- TEXT PROVIDED
[start]

I couldn't get a picture of the mouse and I was too freaked out while looking for the mouse to think of picking up the camera to take a picture of the upheaval of the room.
Really the picture is for you Mercy, who said you wanted pictures - that was the best I could do.

darcie said...

so, over dinner last night Papi and I were discussing your "war on the mouse" and he told me about a mouse who came creeping into our duplex when we were newly married. He seems to remember that I responded with much "EEEEK" and "get rid of that rodent!!" but I don't remember any of it--infact, I think he's making it up. . .please keep us updated on the life/death of your mouse, O.K.?

Unknown said...

I've had my own mouse experiences in which I ran into my parents room at 6am and jumped in their bed screaming, only to hear my brother yelling, "It's just a tiny little mouse." Who cares? No mouse should be taking a tumble in my vanity table...

Alyssa Joy said...

[end]

Records drawn from a collection:
[start]

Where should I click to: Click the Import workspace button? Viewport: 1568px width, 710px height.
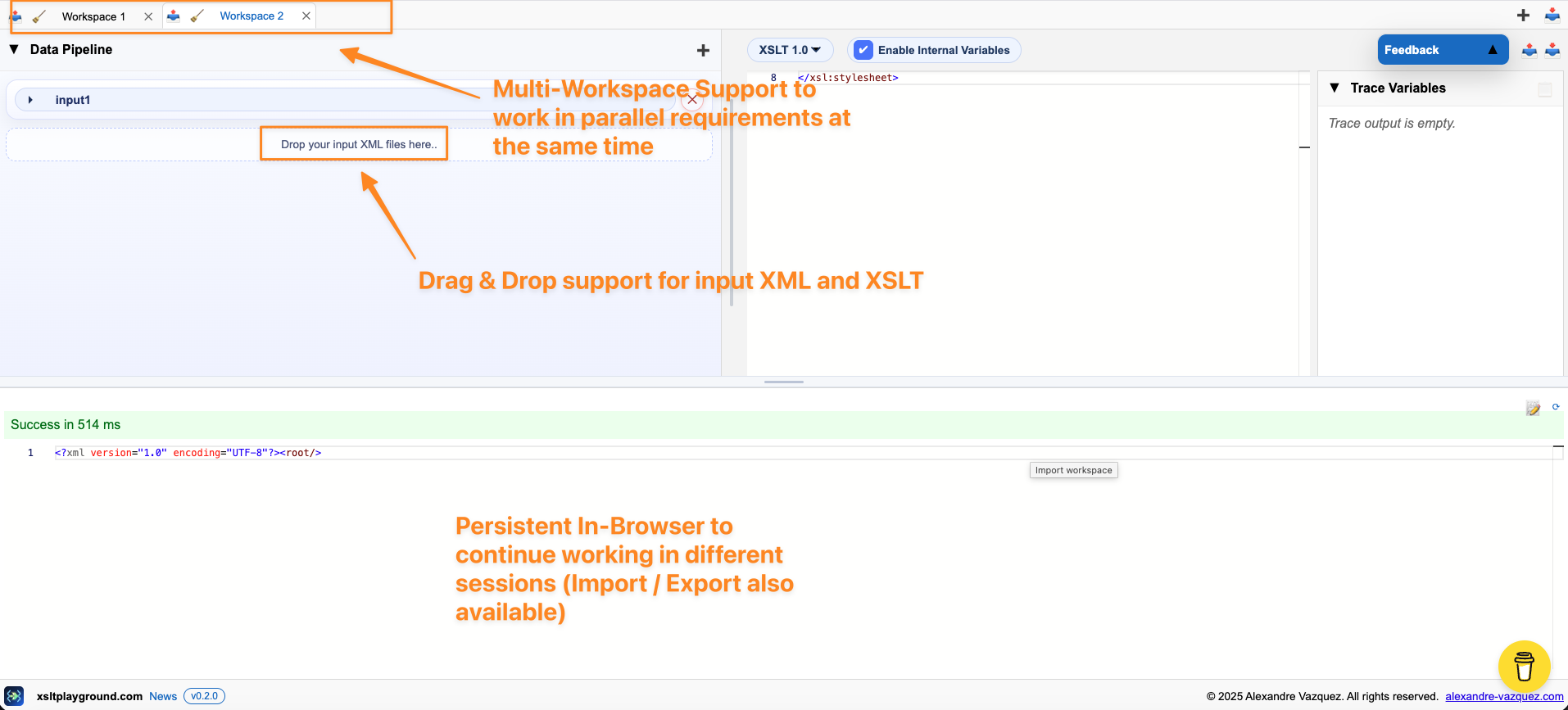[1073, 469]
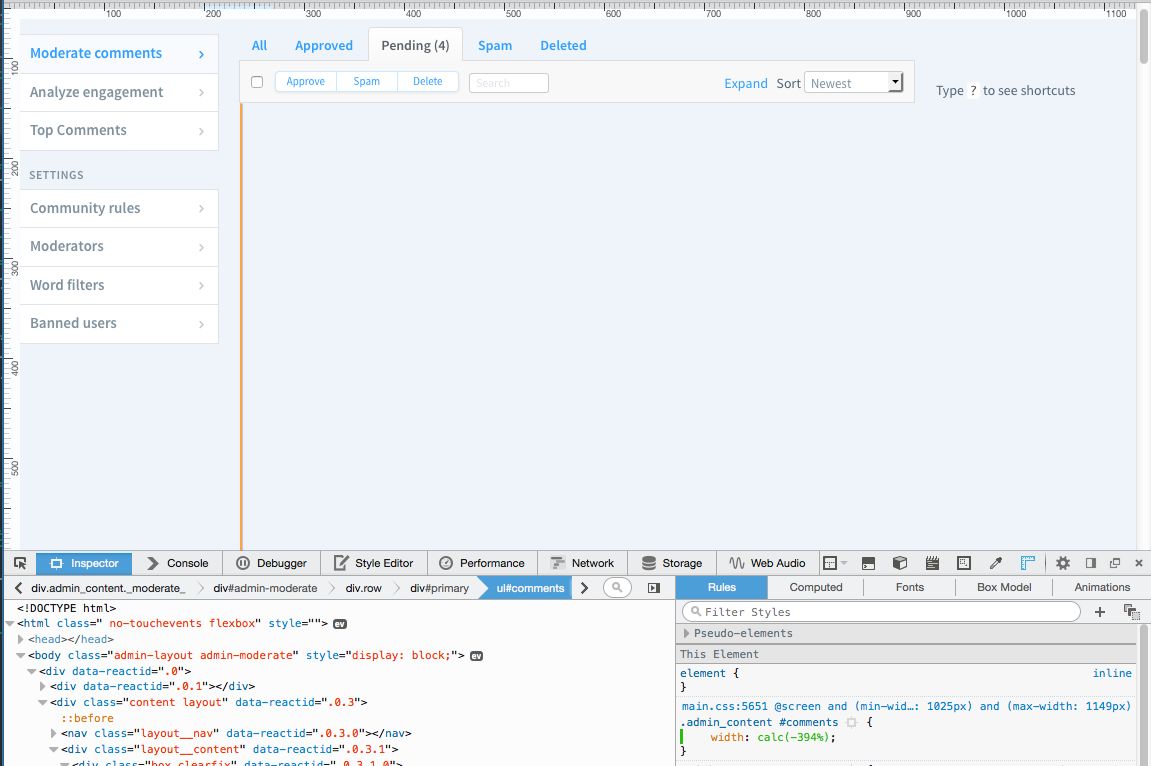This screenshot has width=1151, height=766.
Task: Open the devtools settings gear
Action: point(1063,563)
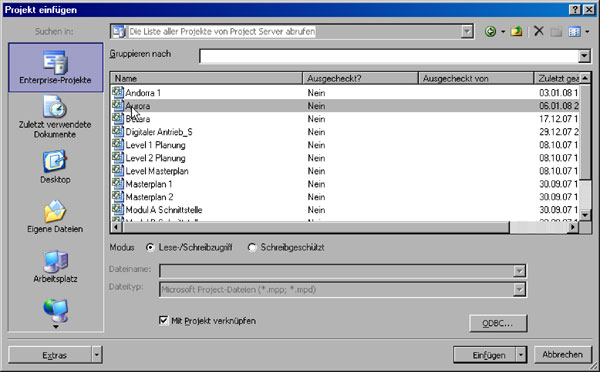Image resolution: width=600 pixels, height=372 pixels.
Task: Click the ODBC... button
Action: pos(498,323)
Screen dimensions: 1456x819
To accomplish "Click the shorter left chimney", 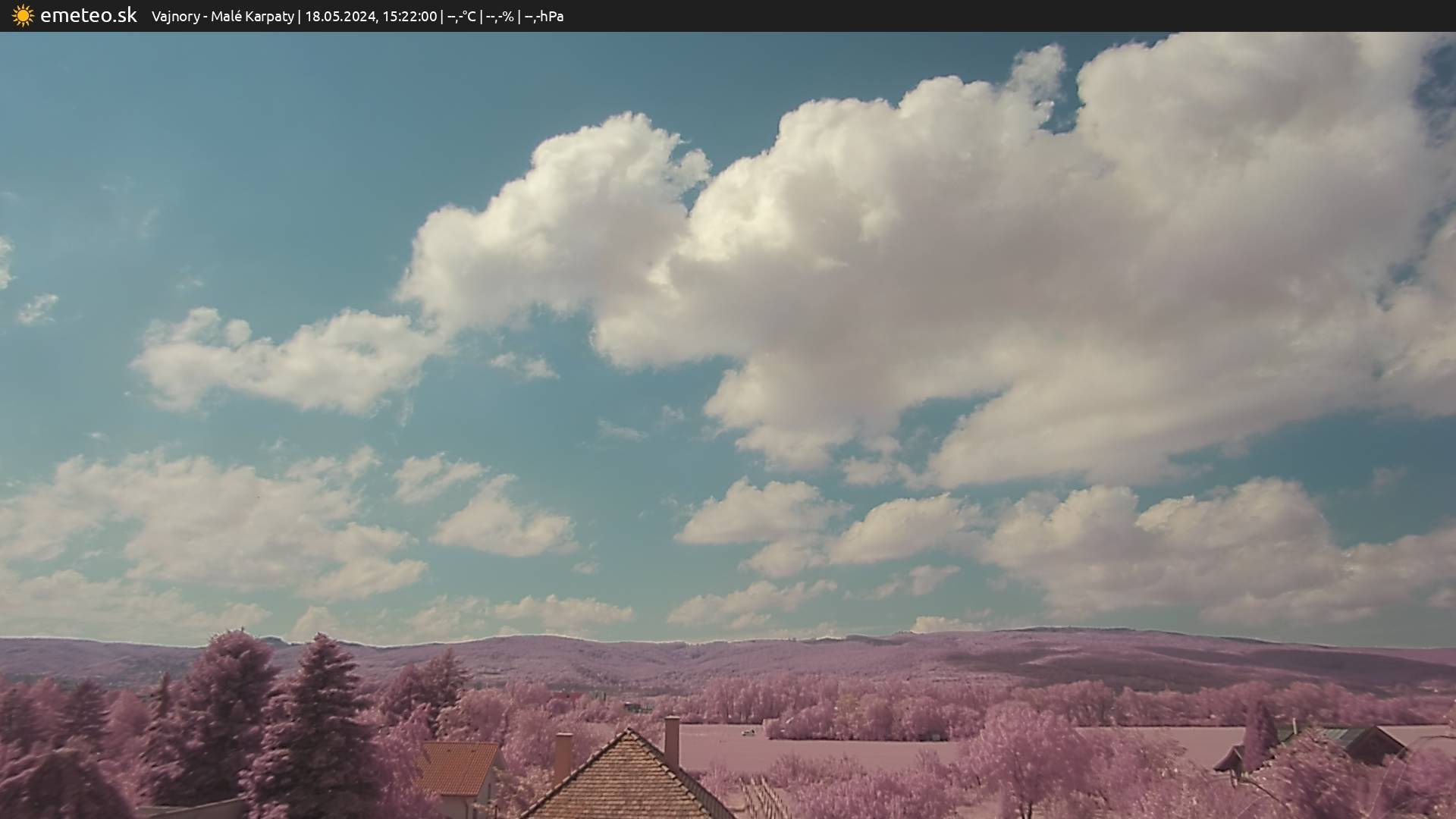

[end]

- TASKS FOR THIS EXERCISE
- A) Copy the mouse blog post from "Really the picture" up to and including "Alyssa Joy said...".
- B) Carry on the mouse blog post from the point where it stops.
None of these records is needed for what you are asked to do.

- RESPONSES TO THE TASKS
- A)
Really the picture is for you Mercy, who said you wanted pictures - that was the best I could do.

darcie said...

so, over dinner last night Papi and I were discussing your "war on the mouse" and he told me about a mouse who came creeping into our duplex when we were newly married. He seems to remember that I responded with much "EEEEK" and "get rid of that rodent!!" but I don't remember any of it--infact, I think he's making it up. . .please keep us updated on the life/death of your mouse, O.K.?

Unknown said...

I've had my own mouse experiences in which I ran into my parents room at 6am and jumped in their bed screaming, only to hear my brother yelling, "It's just a tiny little mouse." Who cares? No mouse should be taking a tumble in my vanity table...

Alyssa Joy said...

- B)
I have to admit that I did enjoy ratattoui but the part where all the rats run out of the kitchen made my skin crawl. I wish you luck in your war agains the mouse, and I´m afraid that your mean face is far from mean you might just have to bring in the poison:)

Heather Pelczar said...

You're "ugly face" is pretty darn cute! I am just gonna barge into your blog once in a while since I can't seem to find the right email for you. I miss you a lot. How are you? well, aside from the mouse.

Anonymous said...

I sent you an e-mail, don't know if you will get it because it was an old e-mail address (back when you were a Newton). So let me know if you have a new one or if you got it.

Josiah

Anonymous said...

So hows the mouse?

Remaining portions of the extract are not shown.